Problems With Your Banks, Eh?
by Robert Franco | 2009/02/15 |

It is kind of sad that we, the taxpayers, have to loan hundreds of billions of dollars to our banks to keep them from failing.  Last I checked, the banks were supposed to be loaning us money, not the other way around.  The first $350 billion in TARP funds has been handed out and our financial markets are still in turmoil.  Things aren't getting better. 

We hear that this a "global banking crisis," but is it?  Not every nation is facing the problems we have here.  Canada, for instance, has a thriving financial industry.  What have our friendly neighbors to the north done differently?

 

Source of Title Blog ::

Fareed Zakaria has written a fascinating article about the Canadian economy, Worthwhile Canadian Initiative.

In 2008, the World Economic Forum ranked Canada's banking system the healthiest in the world. America's ranked 40th, Britain's 44th.

Canada has done more than survive this financial crisis. The country is positively thriving in it. Canadian banks are well capitalized and poised to take advantage of opportunities that American and European banks cannot seize. The Toronto Dominion Bank, for example, was the 15th-largest bank in North America one year ago. Now it is the fifth-largest. It hasn't grown in size; the others have all shrunk.

So what accounts for the genius of the Canadians? Common sense. Over the past 15 years, as the United States and Europe loosened regulations on their financial industries, the Canadians refused to follow suit, seeing the old rules as useful shock absorbers. Canadian banks are typically leveraged at 18 to 1—compared with U.S. banks at 26 to 1 and European banks at a frightening 61 to 1. Partly this reflects Canada's more risk-averse business culture, but it is also a product of old-fashioned rules on banking.

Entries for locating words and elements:
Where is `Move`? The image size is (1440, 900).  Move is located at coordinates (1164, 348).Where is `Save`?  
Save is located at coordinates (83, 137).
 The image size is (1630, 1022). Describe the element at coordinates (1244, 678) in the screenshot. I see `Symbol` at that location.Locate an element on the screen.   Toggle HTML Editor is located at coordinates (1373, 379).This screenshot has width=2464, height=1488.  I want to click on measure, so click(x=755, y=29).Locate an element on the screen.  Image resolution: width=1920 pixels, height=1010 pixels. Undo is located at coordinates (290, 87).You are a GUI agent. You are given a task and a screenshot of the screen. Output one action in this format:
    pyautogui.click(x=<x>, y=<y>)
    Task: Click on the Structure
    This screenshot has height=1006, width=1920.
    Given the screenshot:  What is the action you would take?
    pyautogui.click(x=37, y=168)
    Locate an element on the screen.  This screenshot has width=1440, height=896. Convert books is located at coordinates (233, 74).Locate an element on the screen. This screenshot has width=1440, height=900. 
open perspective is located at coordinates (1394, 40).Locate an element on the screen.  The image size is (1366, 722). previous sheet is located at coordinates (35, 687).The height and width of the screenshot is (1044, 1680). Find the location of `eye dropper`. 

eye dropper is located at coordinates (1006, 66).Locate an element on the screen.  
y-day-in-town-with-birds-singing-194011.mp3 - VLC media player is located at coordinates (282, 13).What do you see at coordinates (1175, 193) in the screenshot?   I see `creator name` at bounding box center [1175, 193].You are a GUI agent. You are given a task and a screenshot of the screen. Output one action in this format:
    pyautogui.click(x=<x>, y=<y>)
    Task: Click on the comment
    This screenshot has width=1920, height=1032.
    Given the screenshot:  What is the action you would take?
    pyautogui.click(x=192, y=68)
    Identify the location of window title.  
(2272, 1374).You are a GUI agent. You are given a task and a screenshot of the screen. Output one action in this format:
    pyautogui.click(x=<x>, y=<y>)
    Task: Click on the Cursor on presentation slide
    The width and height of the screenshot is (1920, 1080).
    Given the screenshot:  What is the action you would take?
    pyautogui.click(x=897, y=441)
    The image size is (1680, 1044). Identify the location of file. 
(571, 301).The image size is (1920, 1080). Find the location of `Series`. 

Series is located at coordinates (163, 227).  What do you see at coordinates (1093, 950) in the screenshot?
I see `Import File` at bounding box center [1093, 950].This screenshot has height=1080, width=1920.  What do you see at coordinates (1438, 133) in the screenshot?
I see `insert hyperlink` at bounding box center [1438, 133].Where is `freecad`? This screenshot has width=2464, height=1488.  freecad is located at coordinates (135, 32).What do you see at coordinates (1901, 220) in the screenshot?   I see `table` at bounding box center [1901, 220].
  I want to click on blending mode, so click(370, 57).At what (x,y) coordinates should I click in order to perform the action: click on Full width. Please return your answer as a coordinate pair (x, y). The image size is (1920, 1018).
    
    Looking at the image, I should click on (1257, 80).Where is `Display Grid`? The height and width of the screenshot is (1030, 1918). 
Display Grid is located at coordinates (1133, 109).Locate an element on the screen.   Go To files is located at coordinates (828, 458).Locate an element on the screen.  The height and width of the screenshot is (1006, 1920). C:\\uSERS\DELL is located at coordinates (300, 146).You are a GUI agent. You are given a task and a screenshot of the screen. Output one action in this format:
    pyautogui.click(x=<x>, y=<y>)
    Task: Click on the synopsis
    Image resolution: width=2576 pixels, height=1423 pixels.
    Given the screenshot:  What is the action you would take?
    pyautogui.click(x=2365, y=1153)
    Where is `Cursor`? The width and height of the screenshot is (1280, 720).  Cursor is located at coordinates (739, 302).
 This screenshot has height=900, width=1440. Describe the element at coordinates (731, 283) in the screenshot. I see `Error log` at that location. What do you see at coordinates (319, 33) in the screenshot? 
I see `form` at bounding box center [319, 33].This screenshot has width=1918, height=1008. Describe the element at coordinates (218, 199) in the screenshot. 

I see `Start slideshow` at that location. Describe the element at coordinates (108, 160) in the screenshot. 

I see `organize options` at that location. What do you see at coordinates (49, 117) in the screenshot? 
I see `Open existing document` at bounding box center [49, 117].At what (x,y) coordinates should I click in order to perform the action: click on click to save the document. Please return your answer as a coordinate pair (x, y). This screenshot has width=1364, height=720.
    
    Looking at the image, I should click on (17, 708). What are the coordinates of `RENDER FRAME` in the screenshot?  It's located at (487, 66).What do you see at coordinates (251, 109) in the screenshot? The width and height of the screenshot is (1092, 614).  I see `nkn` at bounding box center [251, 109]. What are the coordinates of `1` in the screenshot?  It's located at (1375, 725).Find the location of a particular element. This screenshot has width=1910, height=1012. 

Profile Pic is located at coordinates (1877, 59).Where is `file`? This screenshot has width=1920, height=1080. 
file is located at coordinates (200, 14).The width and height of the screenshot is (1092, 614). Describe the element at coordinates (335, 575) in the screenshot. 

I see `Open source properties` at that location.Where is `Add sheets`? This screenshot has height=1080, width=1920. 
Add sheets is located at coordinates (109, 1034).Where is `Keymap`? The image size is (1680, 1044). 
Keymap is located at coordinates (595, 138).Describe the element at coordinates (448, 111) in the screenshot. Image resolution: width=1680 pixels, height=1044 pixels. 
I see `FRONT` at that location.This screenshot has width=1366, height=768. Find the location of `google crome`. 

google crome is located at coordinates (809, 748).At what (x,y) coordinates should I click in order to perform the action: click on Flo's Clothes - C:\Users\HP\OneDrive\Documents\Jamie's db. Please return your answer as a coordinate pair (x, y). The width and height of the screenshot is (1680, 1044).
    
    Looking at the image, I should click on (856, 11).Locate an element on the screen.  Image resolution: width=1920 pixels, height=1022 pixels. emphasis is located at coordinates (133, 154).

Tasks and exercises
(A) In the post on Canadian banks, what explains the Toronto Dominion Bank's rise from 15th-largest to fifth-largest bank in North America?
(B) In the post on Canadian banks, what rank did the World Economic Forum give America's banking system in 2008?
(C) Reproduce the post on Canadian banks between "Source of Title" and "have all shrunk.", inclusive.

Answers provided
(A) The Toronto Dominion Bank did not grow in size. It moved up because all the other banks shrank.

(B) 40th.

(C)
Source of Title Blog ::

Fareed Zakaria has written a fascinating article about the Canadian economy, Worthwhile Canadian Initiative.

In 2008, the World Economic Forum ranked Canada's banking system the healthiest in the world. America's ranked 40th, Britain's 44th.

Canada has done more than survive this financial crisis. The country is positively thriving in it. Canadian banks are well capitalized and poised to take advantage of opportunities that American and European banks cannot seize. The Toronto Dominion Bank, for example, was the 15th-largest bank in North America one year ago. Now it is the fifth-largest. It hasn't grown in size; the others have all shrunk.